If the topic is unfamiliar, then the generalization might become a true statement. For instance: “While the female of the carnivorous species ‘Pagodroma nivea‘ is taking care of the young and does all the hunting, the males are lazy sitting all day near the cave.” So, is this statement even remotely true or completely false or true for most of the times and hence the generalization is justified/accepted?

While I am sure, that the males of pagodroma nivea do not care at all, what we say about them, a generalization might have an effect on a part of the human population. Recently I traveled for several hours in a plane from New Delhi (India) to Manama (Bahrain), Bahrain to Frankfurt (Germany), Frankfurt to Cancun (Mexico) and back.

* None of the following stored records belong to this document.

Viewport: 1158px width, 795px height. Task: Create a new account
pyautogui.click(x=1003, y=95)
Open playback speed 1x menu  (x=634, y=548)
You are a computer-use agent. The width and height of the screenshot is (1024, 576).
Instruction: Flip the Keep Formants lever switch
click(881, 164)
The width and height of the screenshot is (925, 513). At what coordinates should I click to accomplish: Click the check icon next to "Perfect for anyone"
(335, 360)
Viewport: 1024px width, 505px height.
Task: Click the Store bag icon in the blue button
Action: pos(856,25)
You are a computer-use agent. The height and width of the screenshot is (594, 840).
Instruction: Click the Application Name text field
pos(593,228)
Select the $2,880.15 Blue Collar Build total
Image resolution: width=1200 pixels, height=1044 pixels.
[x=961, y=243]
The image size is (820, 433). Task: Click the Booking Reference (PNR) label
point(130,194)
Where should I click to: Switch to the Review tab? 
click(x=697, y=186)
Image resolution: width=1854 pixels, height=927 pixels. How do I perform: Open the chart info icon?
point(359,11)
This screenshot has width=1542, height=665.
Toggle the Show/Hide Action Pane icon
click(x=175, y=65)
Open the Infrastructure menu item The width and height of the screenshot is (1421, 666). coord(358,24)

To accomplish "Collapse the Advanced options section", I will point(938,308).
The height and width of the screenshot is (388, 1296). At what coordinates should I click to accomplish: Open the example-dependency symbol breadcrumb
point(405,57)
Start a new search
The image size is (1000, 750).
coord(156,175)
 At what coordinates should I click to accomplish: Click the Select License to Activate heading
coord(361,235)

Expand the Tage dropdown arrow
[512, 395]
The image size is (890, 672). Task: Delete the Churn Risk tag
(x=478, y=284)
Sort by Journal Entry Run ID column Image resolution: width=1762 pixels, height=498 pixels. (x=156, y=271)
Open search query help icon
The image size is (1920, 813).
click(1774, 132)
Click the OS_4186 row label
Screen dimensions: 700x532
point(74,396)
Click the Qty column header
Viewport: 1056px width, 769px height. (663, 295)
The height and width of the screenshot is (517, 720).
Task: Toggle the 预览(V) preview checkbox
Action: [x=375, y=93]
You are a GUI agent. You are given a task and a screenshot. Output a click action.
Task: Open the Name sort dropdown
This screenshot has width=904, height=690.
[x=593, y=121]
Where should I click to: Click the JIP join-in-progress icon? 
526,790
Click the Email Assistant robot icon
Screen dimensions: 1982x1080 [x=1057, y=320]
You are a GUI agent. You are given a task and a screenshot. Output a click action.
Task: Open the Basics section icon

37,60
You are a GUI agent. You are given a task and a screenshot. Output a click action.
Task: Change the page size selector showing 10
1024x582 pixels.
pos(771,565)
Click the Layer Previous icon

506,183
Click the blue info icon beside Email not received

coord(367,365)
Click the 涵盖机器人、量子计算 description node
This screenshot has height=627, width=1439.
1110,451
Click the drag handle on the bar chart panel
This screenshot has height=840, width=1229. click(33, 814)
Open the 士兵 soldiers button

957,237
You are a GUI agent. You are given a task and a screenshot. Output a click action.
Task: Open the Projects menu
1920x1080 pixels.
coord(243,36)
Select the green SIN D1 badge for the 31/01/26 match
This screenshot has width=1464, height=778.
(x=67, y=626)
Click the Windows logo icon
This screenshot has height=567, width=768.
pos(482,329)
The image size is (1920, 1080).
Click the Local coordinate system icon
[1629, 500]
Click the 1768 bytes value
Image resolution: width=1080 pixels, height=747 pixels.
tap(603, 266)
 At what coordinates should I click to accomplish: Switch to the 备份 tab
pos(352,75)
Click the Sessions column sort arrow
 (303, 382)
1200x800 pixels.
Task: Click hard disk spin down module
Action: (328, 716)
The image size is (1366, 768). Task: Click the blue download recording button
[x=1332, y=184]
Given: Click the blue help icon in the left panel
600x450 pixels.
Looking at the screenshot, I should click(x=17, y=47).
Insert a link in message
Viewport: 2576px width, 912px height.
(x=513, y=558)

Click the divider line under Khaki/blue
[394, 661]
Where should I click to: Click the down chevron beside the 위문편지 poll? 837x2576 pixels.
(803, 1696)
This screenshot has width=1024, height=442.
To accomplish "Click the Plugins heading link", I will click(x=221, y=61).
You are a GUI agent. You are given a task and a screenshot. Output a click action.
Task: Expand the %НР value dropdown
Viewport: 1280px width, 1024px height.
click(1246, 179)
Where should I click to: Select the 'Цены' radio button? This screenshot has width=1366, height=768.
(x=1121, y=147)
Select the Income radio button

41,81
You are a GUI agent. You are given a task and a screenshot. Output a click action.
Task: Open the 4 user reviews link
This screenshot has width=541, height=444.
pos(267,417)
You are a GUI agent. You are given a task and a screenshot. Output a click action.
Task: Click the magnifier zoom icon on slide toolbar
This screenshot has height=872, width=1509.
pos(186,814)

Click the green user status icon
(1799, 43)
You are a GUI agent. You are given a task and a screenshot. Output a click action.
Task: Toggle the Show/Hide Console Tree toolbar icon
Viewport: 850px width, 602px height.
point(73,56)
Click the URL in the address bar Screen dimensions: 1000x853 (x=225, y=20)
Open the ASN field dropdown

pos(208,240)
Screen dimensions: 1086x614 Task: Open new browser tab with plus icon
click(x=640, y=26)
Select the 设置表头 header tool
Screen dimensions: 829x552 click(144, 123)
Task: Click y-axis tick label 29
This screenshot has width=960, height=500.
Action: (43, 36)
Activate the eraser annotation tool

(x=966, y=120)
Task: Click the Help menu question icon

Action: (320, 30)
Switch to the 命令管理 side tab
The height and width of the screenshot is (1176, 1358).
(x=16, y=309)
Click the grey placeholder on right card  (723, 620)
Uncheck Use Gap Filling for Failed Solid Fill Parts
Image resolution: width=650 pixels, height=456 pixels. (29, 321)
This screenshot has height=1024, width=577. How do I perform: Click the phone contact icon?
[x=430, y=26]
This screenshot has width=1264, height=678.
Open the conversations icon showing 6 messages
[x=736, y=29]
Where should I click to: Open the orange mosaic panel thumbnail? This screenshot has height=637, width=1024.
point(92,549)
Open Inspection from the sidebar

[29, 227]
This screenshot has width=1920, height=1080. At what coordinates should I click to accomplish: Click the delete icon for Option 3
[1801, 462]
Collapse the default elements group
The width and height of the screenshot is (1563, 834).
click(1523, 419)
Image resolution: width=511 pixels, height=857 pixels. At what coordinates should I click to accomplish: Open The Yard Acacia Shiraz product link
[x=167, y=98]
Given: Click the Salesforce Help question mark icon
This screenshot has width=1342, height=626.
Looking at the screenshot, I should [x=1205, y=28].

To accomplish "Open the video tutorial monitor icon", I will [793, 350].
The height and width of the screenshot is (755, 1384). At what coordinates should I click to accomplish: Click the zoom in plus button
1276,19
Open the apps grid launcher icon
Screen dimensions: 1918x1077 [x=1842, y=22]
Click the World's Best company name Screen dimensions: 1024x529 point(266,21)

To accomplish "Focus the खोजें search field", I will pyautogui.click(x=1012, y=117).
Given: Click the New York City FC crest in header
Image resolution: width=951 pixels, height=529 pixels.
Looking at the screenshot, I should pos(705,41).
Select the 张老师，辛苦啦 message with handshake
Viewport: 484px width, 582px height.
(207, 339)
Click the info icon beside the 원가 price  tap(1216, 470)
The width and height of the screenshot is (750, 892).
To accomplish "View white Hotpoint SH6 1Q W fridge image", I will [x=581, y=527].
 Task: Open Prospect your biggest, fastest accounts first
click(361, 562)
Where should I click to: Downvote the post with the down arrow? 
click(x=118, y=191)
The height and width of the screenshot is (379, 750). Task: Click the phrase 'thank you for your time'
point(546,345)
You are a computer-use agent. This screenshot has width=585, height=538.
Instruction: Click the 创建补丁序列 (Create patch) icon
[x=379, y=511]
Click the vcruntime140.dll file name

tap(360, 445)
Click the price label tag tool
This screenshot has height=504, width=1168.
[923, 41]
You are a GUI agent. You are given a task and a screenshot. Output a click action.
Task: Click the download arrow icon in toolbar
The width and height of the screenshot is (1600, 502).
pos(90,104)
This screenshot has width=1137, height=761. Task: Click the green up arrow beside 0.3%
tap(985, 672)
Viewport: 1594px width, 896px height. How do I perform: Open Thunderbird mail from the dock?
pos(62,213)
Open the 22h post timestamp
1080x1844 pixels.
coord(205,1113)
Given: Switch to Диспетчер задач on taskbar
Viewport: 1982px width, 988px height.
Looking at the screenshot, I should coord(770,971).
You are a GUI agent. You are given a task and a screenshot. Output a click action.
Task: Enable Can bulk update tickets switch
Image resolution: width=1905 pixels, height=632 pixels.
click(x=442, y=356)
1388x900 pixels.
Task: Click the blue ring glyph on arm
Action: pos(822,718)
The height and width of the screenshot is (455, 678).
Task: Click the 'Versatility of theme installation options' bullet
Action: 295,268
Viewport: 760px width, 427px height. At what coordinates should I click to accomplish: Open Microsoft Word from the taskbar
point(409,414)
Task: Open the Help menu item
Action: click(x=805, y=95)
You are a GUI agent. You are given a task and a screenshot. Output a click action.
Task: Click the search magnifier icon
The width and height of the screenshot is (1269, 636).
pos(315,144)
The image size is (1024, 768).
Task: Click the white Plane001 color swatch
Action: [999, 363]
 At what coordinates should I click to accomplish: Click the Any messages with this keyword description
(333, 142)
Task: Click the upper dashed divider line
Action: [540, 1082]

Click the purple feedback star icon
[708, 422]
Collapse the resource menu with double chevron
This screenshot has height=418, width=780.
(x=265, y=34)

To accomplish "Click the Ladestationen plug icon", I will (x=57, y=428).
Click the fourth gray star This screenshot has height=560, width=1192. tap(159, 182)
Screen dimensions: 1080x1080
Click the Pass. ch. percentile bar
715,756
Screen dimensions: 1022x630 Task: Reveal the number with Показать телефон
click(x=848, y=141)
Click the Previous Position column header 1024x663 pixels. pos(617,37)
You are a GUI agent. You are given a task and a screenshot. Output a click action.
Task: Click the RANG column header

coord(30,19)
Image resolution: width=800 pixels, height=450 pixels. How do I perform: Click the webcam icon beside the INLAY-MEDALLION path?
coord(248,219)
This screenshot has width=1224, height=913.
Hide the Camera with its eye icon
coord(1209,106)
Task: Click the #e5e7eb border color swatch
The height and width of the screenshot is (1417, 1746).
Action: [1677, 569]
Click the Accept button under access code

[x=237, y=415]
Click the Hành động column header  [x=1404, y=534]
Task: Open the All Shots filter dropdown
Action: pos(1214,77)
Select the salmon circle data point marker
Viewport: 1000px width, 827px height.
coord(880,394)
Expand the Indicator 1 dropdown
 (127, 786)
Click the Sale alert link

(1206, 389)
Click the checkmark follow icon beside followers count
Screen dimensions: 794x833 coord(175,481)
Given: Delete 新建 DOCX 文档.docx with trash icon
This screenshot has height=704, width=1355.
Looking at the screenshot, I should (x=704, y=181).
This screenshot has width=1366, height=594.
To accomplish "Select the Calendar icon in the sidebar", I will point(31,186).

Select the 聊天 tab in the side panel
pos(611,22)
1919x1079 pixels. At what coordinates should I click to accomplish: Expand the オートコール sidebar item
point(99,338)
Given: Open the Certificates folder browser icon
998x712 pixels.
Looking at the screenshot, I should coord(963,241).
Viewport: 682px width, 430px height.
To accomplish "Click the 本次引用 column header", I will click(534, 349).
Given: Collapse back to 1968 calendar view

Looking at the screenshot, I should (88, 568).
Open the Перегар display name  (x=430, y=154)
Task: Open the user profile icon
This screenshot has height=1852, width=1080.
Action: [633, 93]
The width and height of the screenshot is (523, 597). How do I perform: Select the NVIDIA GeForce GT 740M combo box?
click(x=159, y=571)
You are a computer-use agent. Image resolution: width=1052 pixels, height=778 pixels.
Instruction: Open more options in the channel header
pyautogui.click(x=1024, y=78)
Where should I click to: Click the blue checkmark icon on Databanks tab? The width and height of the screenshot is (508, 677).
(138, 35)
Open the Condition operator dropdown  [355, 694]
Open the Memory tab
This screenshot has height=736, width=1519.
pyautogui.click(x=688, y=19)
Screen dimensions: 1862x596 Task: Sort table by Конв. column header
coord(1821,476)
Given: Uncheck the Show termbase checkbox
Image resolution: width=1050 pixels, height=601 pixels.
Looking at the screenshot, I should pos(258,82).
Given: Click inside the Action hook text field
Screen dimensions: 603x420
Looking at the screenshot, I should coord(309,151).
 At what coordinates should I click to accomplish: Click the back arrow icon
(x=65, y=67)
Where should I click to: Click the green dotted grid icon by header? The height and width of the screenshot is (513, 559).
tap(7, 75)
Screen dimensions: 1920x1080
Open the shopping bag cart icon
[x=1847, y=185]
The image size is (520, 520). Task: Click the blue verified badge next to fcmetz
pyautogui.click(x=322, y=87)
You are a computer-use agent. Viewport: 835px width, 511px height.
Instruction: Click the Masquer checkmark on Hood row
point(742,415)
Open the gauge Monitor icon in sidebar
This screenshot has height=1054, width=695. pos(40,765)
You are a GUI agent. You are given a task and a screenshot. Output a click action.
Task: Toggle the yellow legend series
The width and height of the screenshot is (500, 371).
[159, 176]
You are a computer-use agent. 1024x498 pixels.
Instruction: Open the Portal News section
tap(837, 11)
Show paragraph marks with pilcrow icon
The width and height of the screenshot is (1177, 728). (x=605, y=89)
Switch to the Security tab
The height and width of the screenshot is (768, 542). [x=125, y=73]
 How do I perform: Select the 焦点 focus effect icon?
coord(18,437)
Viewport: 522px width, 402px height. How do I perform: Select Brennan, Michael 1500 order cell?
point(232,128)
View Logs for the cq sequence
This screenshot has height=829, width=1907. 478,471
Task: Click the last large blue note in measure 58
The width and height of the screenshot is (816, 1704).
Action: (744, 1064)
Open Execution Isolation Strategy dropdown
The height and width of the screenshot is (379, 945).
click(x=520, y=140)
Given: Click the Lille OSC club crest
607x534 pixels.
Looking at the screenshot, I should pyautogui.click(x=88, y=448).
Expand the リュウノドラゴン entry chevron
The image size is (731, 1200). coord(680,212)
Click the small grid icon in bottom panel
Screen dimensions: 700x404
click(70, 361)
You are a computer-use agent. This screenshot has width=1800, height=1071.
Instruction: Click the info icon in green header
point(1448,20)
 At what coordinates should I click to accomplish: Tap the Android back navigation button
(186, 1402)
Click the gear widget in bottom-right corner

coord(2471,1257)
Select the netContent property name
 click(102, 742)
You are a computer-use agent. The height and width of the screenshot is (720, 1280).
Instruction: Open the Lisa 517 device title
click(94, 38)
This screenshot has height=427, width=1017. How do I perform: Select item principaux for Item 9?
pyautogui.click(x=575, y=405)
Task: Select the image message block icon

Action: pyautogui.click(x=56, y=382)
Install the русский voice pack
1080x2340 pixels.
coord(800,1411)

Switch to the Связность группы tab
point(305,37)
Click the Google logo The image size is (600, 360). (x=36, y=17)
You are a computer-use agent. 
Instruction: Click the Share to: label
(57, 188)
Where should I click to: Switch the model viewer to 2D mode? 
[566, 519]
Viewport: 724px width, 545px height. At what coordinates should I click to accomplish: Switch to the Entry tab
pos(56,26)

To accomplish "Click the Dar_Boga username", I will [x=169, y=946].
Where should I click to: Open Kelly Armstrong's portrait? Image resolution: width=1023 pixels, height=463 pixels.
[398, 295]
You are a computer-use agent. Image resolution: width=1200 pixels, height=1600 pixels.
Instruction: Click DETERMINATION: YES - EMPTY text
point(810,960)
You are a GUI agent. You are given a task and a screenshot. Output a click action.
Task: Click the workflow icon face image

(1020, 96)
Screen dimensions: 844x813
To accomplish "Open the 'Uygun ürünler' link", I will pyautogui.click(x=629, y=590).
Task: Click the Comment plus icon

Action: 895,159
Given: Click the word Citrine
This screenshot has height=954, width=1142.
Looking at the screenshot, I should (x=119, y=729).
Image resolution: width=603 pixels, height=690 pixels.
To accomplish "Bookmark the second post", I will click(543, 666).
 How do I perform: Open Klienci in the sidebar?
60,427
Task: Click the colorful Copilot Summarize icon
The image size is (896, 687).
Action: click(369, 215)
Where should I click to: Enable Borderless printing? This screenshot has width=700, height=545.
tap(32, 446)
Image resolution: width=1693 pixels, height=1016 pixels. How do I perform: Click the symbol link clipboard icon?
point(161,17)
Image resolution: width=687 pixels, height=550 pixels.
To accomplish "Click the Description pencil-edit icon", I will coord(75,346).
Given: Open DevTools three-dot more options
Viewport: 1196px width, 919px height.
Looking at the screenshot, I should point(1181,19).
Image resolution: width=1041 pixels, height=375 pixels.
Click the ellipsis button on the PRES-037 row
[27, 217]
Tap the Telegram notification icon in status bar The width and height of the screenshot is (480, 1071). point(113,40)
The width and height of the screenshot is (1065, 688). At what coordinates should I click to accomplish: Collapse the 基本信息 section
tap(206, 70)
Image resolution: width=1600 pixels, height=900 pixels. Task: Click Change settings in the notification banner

The trip took 6 flights in total out of which 2 of them originated or landed in India. Those 2 flights were special due to the behavior that I observed during the flights:

  1. On both journeys as soon as the jolt went through the plane signaling a touch down back on Earth, many flipping sounds could be heard of people unfasten their seatbelts. That made me wonder, where do they want to go? Those people were too impatient to get down from the plane, even before it starts taxiing to its gate.
  2. A large number of passengers (especially on the journey Bahrain to India), had huge suitcases with them as their cabin luggage. It is known that the space in the overhead lockers is limited physically and that it is calculated by the size passengers are allowed to carry. Since luggage pieces must be placed in those lockers, there is a resource conflict. Hence the ground crew checked the luggage before the passengers entered the plane, fishing out those big suitcases and placing them on a trolley readily waiting next to the stair case. That trolley was full to the brim by the end of the boarding process.
  3. Quite some needed repeated reminders to turn of their electronic devices when required. In fact one guy had a loudly phone call during that time. When he was reminded, his reply was “later”.
  4. The polite and calm atmosphere usually emitted by flight attendants, was negligible. For instance the seat belt signes were turned on and the flight attendant went through the aisle shouting “seatbelts, seatbelts, seatbelts”. Never heard that before.
  5. The gate was packed and full of people. Many passengers consumed 3 or 4 seats to take their nap and other passengers had to stand.
  6. I was in the last group boarding the train (that’s why I know that the luggage trolley was full). The gate area looked like a garbage dump after all the passengers boarded. Many people from India simply do not care what they throw where.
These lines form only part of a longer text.